__WHAT IS BEING ASKED__. Show every line of the records below that contains the word "Task", copying each one in full.

## begin

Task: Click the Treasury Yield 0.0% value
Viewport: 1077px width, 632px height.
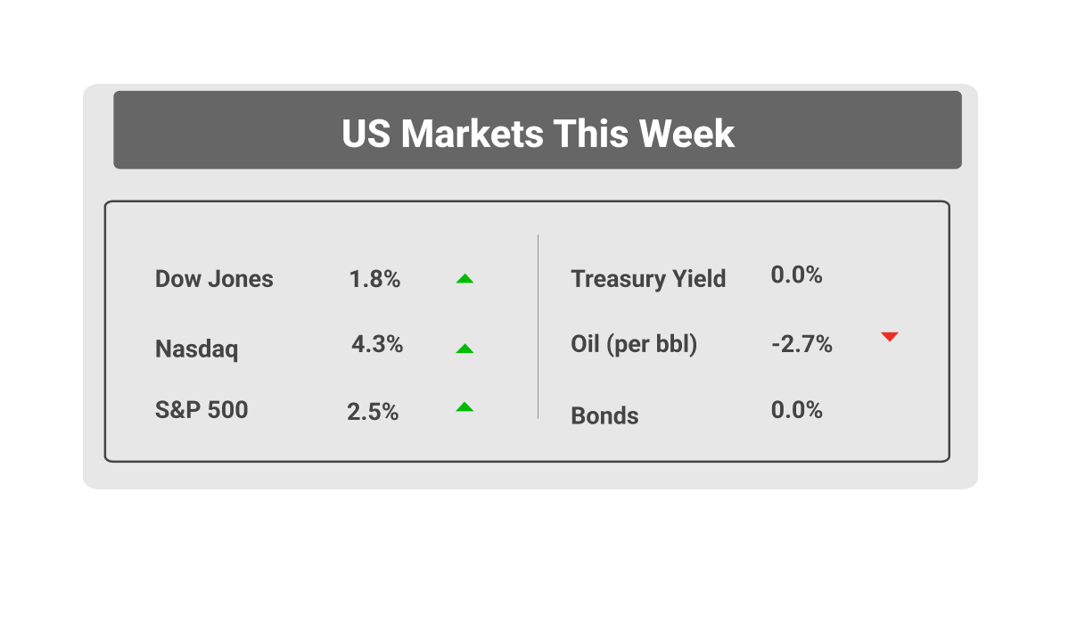Action: 796,275
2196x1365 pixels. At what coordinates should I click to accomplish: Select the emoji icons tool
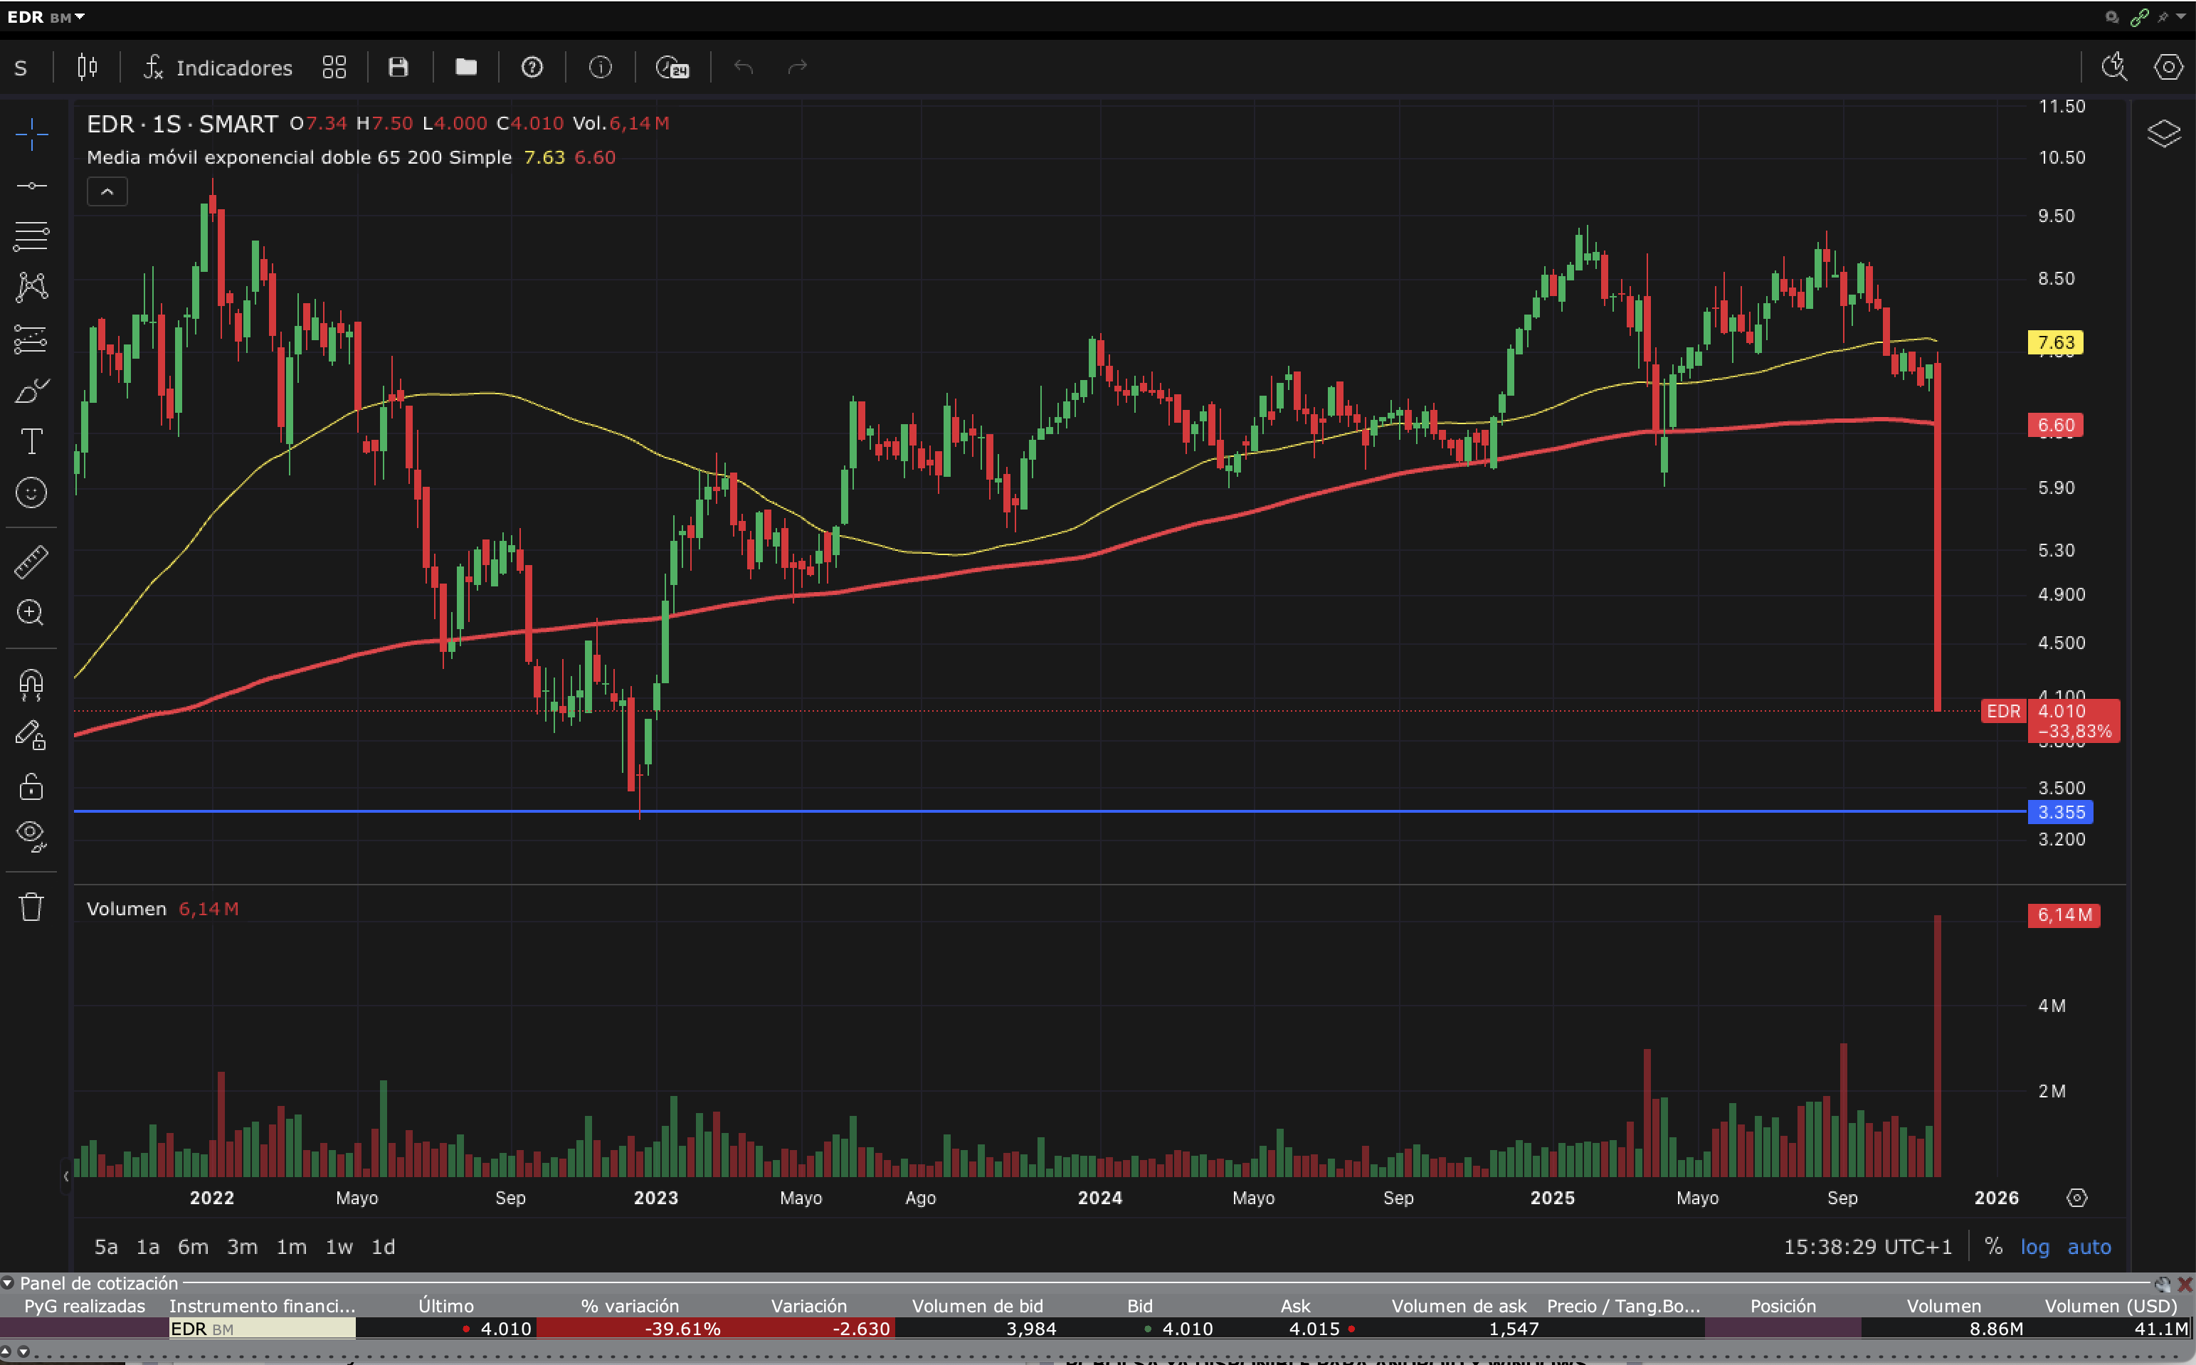(31, 493)
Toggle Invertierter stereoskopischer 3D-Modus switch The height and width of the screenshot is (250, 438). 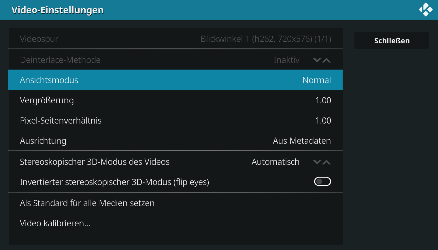[x=322, y=182]
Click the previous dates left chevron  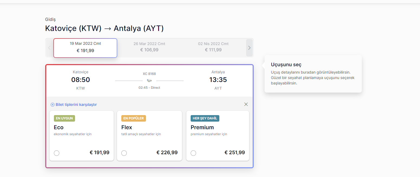click(49, 48)
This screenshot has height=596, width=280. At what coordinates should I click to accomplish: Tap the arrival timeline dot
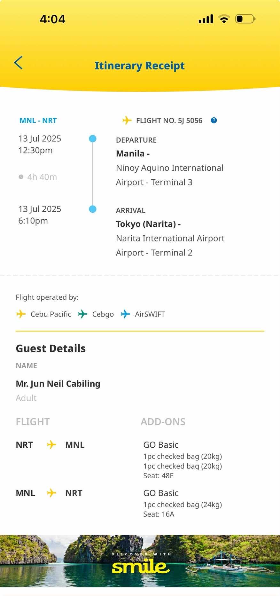pyautogui.click(x=93, y=209)
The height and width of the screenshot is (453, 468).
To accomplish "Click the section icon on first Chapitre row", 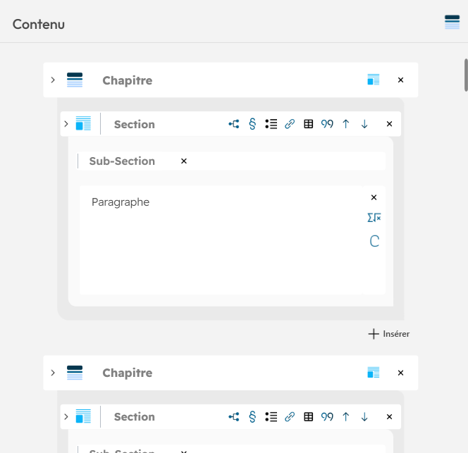I will [x=374, y=80].
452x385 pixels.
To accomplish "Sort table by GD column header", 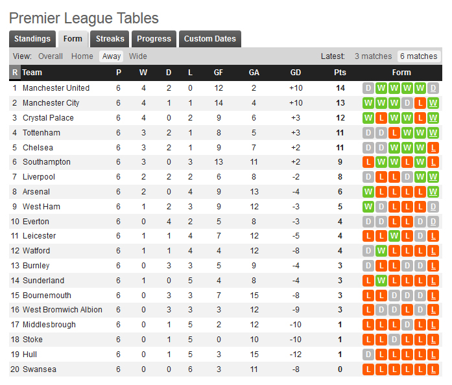I will pyautogui.click(x=296, y=73).
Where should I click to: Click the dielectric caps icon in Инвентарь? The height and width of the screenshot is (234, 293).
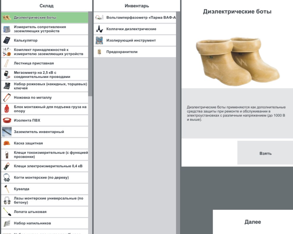point(99,29)
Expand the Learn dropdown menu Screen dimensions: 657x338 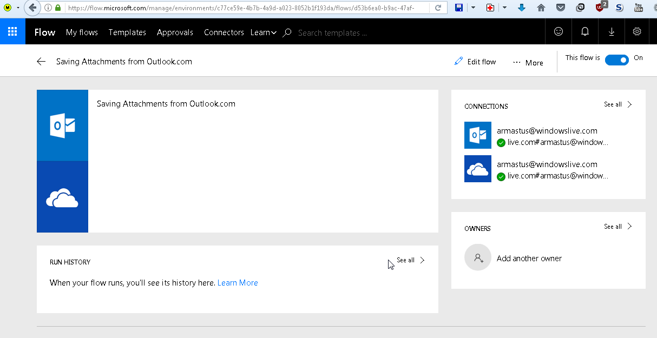(x=263, y=32)
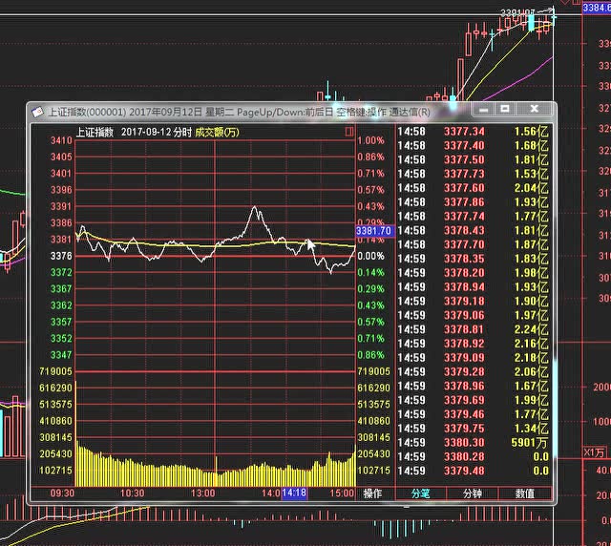
Task: Click the window icon left of 上证指数 title
Action: [37, 111]
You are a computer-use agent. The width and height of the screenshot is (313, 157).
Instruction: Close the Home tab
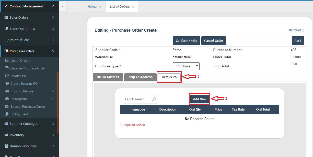pos(100,7)
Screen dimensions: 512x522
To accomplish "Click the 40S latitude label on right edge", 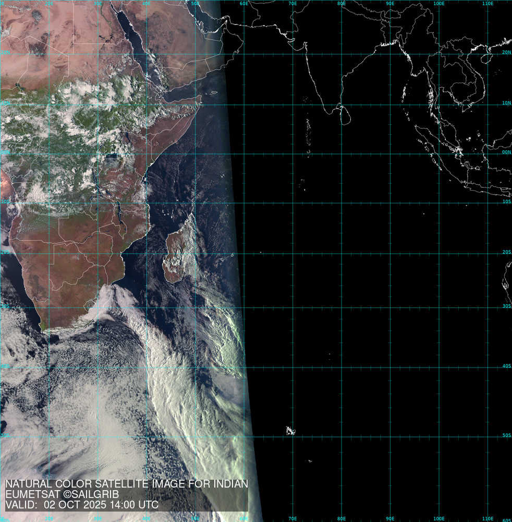I will [x=506, y=366].
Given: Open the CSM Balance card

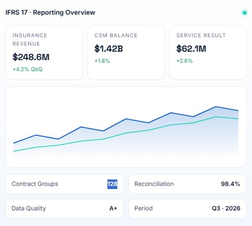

## end

__FULL OUTPUT__.
Task: Click the Treasury Yield 0.0% value
Task: Click the window icon left of 上证指数 title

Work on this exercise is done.